Atlas Shrugged: Part I

There’s a money line late in Atlas Shrugged: Part I where Dagny Taggart (Taylor Schilling), a high-powered executive at a railroad company, examines the rubble of a once-promising manufacturing outfit and wonders aloud about the altruistic policies that brought it down. The question is meant to be rhetorical, but she sounds a little like a robot in a science-fiction movie asking, “Why do humans cry?” The concept just doesn’t compute. This is the major problem with Atlas Shrugged: Part I, the first of a proposed three-part adaptation of Ayn Rand’s 1957 novel: Its ideas are squandered by aesthetics. Given the novel’s centrality to the Tea Party movement, which has made “going Galt” its call to arms, the film is curiously sterile and lifeless, hardly the stuff of revolution. It feels more like an ideologically reversed Tucker: The Man And His Dream, written and performed by robots.

Set in 2016, Atlas Shrugged hastily establishes a future in which Middle East wars and dwindling resources have destroyed the economy and once again made trains the most important means of trade and transport. After inheriting Taggart Transcontinental from his father, Dagny’s brother (Matthew Marsden) and his Washington cronies have run the company into the ground. But she has a plan to save it, teaming up with Hank Rearden (Grant Bowler), a rock-ribbed entrepreneur who has devised an awesome new metal that makes conventional steel seem like the rusted tin of a hobo’s bean can. Their great rail experiment commences in the now-utopian state of Colorado, but The Man is working on legislation to shut it down, or at least bring it back to an acceptable level of mediocrity. Meanwhile, the country’s most productive business leaders are disappearing, leaving behind the question, “Who is John Galt?”
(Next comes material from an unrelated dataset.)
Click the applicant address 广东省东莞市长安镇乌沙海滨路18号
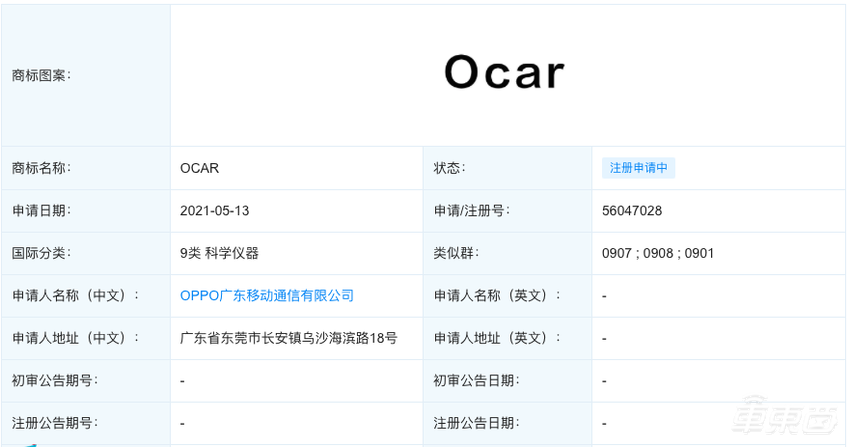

Much of Atlas Shrugged takes place in cool modernist office spaces or swank parties and restaurants, where the powers that be plot to make the world either a more efficient, liberated, and profitable place, or to maintain the stupidhead status quo. It’s almost adorably wonky, all the more so for obsessing over trains as the anachronistic beacon of the future, and the lead actors, Schilling especially, deliver their lines like GPS navigators. Perhaps the passion will come in Parts II and III, when Voldemort finally makes an appearance, but the action in Atlas Shrugged is worse than unconvincing. It’s enervating.